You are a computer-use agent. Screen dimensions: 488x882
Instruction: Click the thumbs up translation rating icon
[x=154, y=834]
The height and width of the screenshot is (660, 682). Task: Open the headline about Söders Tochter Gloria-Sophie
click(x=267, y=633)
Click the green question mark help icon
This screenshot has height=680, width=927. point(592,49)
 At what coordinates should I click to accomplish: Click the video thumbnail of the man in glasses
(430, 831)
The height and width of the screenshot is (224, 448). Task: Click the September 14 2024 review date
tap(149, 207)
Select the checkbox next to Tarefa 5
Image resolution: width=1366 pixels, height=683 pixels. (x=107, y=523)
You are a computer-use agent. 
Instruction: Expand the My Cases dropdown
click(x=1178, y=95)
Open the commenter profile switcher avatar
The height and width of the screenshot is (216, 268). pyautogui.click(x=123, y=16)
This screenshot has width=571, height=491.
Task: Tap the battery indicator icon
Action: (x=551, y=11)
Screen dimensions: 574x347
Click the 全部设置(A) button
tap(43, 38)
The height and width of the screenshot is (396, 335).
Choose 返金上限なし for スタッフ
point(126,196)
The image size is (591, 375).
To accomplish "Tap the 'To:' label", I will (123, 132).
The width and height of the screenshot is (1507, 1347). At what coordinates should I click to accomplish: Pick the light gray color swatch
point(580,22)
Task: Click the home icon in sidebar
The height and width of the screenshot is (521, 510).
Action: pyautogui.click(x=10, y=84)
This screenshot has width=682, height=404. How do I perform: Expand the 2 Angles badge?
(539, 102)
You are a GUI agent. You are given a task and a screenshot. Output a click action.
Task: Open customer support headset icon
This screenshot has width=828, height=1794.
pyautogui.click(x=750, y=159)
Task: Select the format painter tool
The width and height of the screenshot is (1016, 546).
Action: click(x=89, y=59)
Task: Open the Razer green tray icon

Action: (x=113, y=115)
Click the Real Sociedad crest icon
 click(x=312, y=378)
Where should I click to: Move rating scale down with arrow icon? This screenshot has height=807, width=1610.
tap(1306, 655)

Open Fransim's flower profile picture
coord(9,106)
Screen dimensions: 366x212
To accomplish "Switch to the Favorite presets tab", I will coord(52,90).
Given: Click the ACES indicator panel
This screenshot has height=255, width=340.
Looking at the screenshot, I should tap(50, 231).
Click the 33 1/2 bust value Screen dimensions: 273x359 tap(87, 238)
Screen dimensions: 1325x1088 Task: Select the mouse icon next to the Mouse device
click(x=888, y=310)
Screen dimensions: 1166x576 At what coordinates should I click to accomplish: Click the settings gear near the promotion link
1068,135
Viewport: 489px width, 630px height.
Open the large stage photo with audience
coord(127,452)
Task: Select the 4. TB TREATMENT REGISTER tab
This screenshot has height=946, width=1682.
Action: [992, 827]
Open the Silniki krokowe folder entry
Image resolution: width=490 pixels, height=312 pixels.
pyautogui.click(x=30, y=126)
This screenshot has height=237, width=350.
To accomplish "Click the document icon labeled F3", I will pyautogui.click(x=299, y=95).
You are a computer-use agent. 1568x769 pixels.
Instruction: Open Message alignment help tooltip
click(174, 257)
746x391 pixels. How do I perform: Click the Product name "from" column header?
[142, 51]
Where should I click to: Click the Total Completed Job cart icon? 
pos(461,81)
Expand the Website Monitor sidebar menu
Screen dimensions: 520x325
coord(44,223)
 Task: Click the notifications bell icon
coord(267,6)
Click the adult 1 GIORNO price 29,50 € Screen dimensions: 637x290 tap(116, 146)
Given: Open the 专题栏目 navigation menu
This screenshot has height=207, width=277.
━━━━
EXERCISE GOAL: Scan the records above for the word "will". Copy each line that has it.

ANSWER TO THIS EXERCISE:
To accomplish "Tap the 'To:' label", I will (123, 132).
To accomplish "Switch to the Favorite presets tab", I will coord(52,90).
To accomplish "Click the document icon labeled F3", I will pyautogui.click(x=299, y=95).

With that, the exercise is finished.